- _Problem to solve_: Keep only the lines of the material below that contain the word "agent". Copy those lines.

┏━━

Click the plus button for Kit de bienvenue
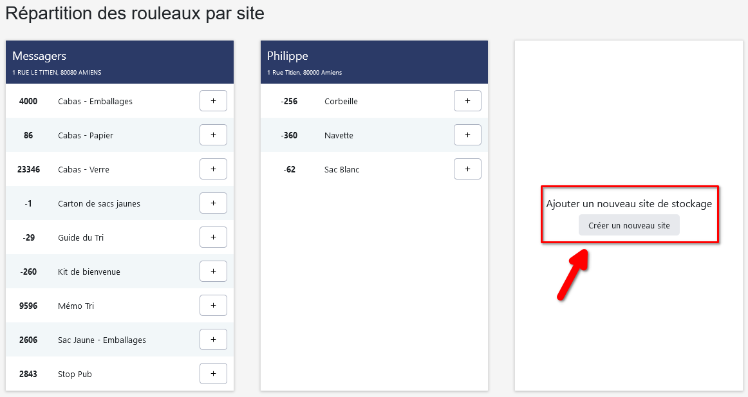This screenshot has height=397, width=748. (x=213, y=272)
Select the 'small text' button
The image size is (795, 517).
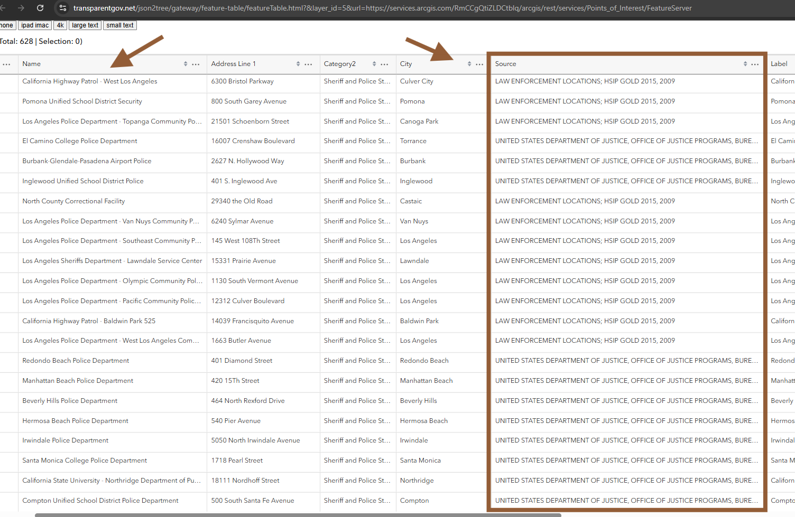point(120,25)
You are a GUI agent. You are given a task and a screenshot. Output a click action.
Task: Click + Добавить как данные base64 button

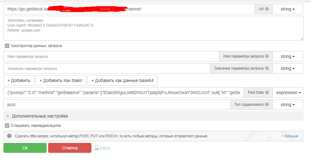[123, 80]
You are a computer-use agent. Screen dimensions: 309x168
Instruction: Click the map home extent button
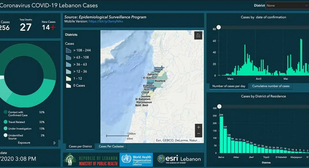[198, 36]

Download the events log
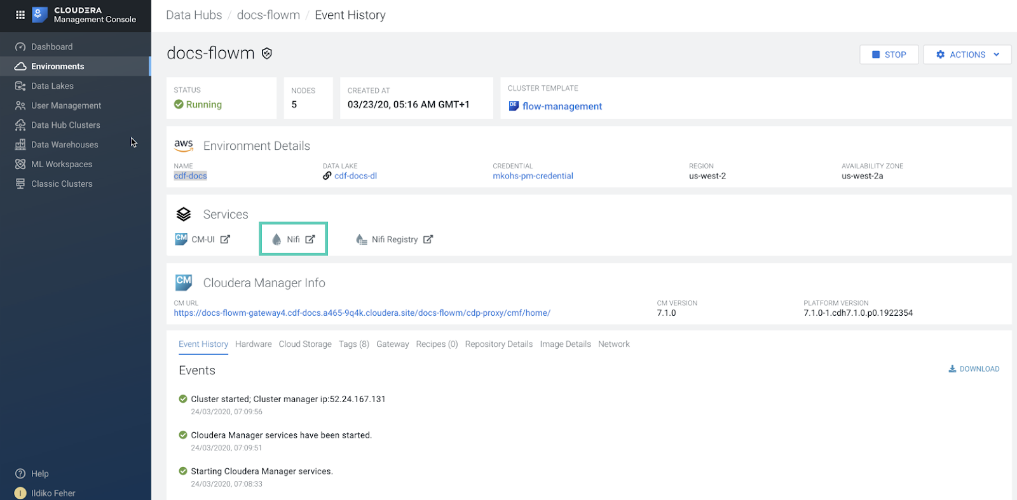coord(974,369)
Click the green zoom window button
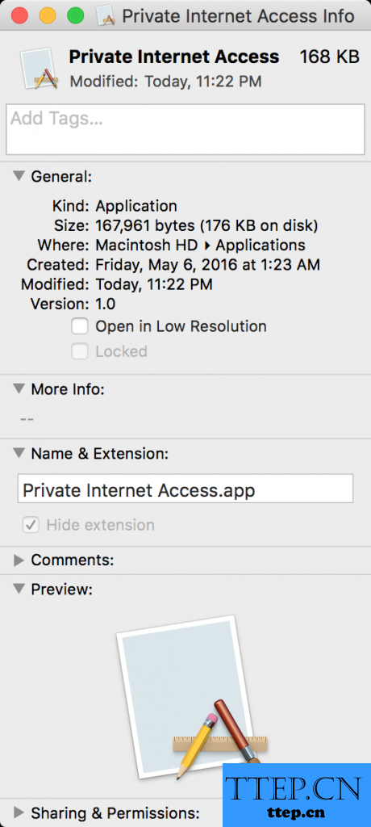This screenshot has width=371, height=827. (75, 16)
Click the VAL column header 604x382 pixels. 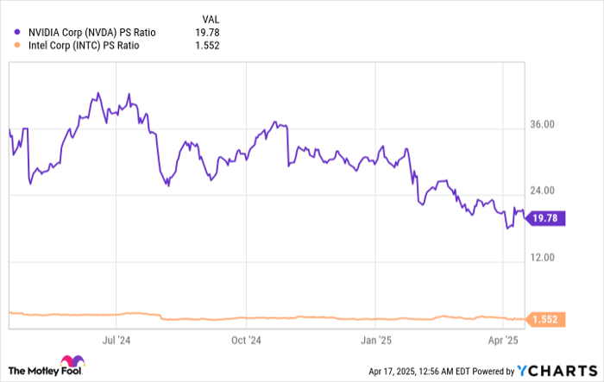[210, 19]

┗━━

- _Your response_:
You are a GUI agent. You are given a task and a screenshot. Output a click action.
You are a computer-use agent. Screen dimensions: 309x168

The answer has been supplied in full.